» **Aim of the task**
All of the records are to be copied out exactly, with nothing left out.

» **Data**
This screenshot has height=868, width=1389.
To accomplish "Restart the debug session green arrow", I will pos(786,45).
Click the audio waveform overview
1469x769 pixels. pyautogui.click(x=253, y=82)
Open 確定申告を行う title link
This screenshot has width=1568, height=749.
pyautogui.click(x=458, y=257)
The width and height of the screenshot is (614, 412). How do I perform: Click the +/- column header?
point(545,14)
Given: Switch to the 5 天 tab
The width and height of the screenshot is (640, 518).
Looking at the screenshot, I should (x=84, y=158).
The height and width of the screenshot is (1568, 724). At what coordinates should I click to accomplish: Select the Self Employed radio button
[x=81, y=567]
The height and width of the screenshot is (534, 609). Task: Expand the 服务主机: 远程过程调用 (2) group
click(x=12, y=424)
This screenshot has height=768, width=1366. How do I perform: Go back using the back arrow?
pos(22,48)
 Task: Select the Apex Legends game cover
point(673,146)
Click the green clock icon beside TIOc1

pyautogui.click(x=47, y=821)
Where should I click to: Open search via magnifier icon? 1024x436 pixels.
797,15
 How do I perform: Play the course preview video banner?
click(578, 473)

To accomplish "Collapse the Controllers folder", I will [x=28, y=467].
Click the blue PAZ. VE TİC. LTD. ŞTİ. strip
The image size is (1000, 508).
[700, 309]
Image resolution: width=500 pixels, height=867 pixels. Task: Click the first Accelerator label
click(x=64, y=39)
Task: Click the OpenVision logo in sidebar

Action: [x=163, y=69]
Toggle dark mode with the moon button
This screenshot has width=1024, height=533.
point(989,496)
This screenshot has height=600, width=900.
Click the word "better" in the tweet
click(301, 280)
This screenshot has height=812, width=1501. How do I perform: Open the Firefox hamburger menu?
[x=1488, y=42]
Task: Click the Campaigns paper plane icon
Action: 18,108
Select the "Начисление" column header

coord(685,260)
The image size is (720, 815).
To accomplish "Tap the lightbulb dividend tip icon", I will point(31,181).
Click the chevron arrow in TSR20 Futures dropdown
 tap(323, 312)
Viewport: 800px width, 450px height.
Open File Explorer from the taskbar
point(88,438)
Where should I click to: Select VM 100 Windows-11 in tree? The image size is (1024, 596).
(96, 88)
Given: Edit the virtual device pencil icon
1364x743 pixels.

» **Exercise answer**
This screenshot has height=868, width=1389.
To accomplish "Restart the debug session green arrow", I will pos(786,45).
Click the audio waveform overview
1469x769 pixels. pyautogui.click(x=253, y=82)
Open 確定申告を行う title link
This screenshot has width=1568, height=749.
pyautogui.click(x=458, y=257)
The width and height of the screenshot is (614, 412). How do I perform: Click the +/- column header?
point(545,14)
Given: Switch to the 5 天 tab
The width and height of the screenshot is (640, 518).
Looking at the screenshot, I should (x=84, y=158).
The height and width of the screenshot is (1568, 724). At what coordinates should I click to accomplish: Select the Self Employed radio button
[x=81, y=567]
The height and width of the screenshot is (534, 609). Task: Expand the 服务主机: 远程过程调用 (2) group
click(x=12, y=424)
This screenshot has height=768, width=1366. How do I perform: Go back using the back arrow?
pos(22,48)
 Task: Select the Apex Legends game cover
point(673,146)
Click the green clock icon beside TIOc1

pyautogui.click(x=47, y=821)
Where should I click to: Open search via magnifier icon? 1024x436 pixels.
797,15
 How do I perform: Play the course preview video banner?
click(578, 473)

To accomplish "Collapse the Controllers folder", I will [x=28, y=467].
Click the blue PAZ. VE TİC. LTD. ŞTİ. strip
The image size is (1000, 508).
[700, 309]
Image resolution: width=500 pixels, height=867 pixels. Task: Click the first Accelerator label
click(x=64, y=39)
Task: Click the OpenVision logo in sidebar

Action: [x=163, y=69]
Toggle dark mode with the moon button
This screenshot has width=1024, height=533.
point(989,496)
This screenshot has height=600, width=900.
Click the word "better" in the tweet
click(301, 280)
This screenshot has height=812, width=1501. How do I perform: Open the Firefox hamburger menu?
[x=1488, y=42]
Task: Click the Campaigns paper plane icon
Action: 18,108
Select the "Начисление" column header

coord(685,260)
The image size is (720, 815).
To accomplish "Tap the lightbulb dividend tip icon", I will point(31,181).
Click the chevron arrow in TSR20 Futures dropdown
 tap(323, 312)
Viewport: 800px width, 450px height.
Open File Explorer from the taskbar
point(88,438)
Where should I click to: Select VM 100 Windows-11 in tree? The image size is (1024, 596).
(96, 88)
Given: Edit the virtual device pencil icon
1364x743 pixels.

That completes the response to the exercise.